Columbia is going green. Environmental stewardship; administrative task forces; Columbia College Student Council eco-campaigns; Campus Sustainability Day; organic-certified, fair-trade coffee; college sustainability report cards; recyclemania; and so many other delightful terms have entered our lexicon. Welcome to the world of Jeffrey Sachs! But for all the legitimate criticism, Columbia stands to benefit from a pragmatic, economical, and efficient environmental program-as long as we remember three things. First, we must view Columbia as a business, not an ideologically driven institution. Second, all efforts to go green must avoid the wiles of excess. There is such a thing as "too much." Lastly, if the program is to succeed, it must take innovative steps to include the student community.
Though it might come as a shock for some, students and administrators must recognize that Columbia is run as a business. It operates to advance its own ends, and we should expect no less. When other top-tier and Ivy League schools go green to attract a particular student population or appease trustees and donors, Columbia must follow. Similarly, had other universities not adopted novel financial aid packages to improve their prestige, recognition, and long-term bottom line, would Columbia have responded in kind? Highly unlikely. Competition is a beautiful thing. We would be remiss to characterize Columbia's environmental sustainability project as our idealistic but woefully naive peers do-as a chance to save the world. There are realistic goals and limits. With countless better ways to spend our tuition than on electricity bills, think of such programs as means to cut costs.
There's nothing as infuriating as walking past Butler library late on a Saturday night to find the lights of every empty, subterranean office on. And while I shed no tear for Alaskan caribou, nor do I plan on setting sail with Greenpeace anytime soon, I, too, recognize waste. Given-small, simple steps will, over time, amount to something substantial. But we must also accept the existence of an unwelcome green extreme. This is nowhere better articulated than on Columbia's environmental Web site. In what any amused visitor could only call the great "bathroom dilemma," site administrators pontificate on "the advantages and disadvantages in terms of environmental impact of hand dryers vs. paper towels." "Air-Drying," the sages conclude, "is the only way to be 100 percent environmentally sensitive." Unfortunately, this does little to get out of my head the haunting image of University President Lee Bollinger flailing and flapping his hands dry as he runs off to meet the Dalai Lama. Oh, the things we do for the environment.

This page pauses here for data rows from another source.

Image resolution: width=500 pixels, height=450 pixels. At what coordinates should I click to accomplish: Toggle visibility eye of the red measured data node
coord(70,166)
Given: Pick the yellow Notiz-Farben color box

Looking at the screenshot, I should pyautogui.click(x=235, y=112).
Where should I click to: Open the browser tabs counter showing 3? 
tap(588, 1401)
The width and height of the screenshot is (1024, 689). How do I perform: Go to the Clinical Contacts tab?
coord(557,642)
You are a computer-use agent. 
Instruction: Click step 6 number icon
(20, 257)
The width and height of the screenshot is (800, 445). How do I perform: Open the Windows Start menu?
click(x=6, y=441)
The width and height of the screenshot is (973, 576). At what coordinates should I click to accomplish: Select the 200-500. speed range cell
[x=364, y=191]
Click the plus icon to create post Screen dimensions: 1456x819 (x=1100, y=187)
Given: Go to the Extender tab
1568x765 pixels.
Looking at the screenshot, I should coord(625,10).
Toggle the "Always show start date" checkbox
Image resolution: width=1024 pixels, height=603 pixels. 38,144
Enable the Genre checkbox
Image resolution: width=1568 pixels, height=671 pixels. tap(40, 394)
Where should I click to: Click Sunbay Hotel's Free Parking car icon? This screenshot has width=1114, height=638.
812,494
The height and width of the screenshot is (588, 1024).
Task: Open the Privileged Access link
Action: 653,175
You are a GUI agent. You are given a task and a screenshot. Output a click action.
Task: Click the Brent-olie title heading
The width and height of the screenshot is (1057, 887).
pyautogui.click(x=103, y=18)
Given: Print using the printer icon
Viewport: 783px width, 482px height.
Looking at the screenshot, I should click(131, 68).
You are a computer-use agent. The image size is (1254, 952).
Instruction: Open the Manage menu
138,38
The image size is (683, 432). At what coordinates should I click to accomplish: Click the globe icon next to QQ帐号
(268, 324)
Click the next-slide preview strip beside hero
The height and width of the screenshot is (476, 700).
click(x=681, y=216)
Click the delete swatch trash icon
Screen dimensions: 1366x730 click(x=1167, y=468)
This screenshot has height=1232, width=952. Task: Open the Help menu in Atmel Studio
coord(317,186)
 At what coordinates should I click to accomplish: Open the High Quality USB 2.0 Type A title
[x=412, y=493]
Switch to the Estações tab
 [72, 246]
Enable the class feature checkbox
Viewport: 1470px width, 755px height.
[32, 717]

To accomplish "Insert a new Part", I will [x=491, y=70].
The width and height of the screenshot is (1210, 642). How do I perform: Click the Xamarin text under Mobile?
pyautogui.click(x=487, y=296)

Although a small and sardonic example, it teaches us to mind the slippery slope: what if environmental ideologues push for a full commitment to renewable resources or other boutique-read, expensive-firms and providers? If we let ideology, not practicality, govern the process today, there's little hope for the future. The administration must be willing to set boundaries-students and alumni concerned with how the University spends its money must support limitations, as well. But be warned: the fire and brimstone rhetoric of an ideologically constructed "social consciousness" is never content with the status quo.
Finally, it's going to take a lot more then press releases and sporadic op-eds to fashion an active, participating student body. If the University wants student participation-if it wants to avoid making this another top-down, bureaucratic effort-students must have a vested interest in the process. My plan is simple. Establish periodic benchmarks to measure the amount of electricity, water, or waste saved not only University-wide but in individual dorms and campus facilities. If students, staff, and faculty can maintain these improved levels, reward them. "Resources saved" translates into "money saved." Take a set amount, 25 or 50 percent of those funds, and invest it-renovate dorms, adequately fund student organizations, renovate student facilities, or just fund all those great proposals that, because of supposed "monetary constraints," are never brought to fruition. With the rest, augment the endowment and pay for future green improvements.
Who, exactly, would measure and implement such a program? We're paying for the new director and Office of Environmental Stewardship-let's make the most of it. While countless plans and practices would work just as well, the underlying idea for each is the same: make the results tangible for student and University alike. We can't afford to allow abstract "report cards," independent auditors, and ideology to govern this nascent and potentially advantageous movement.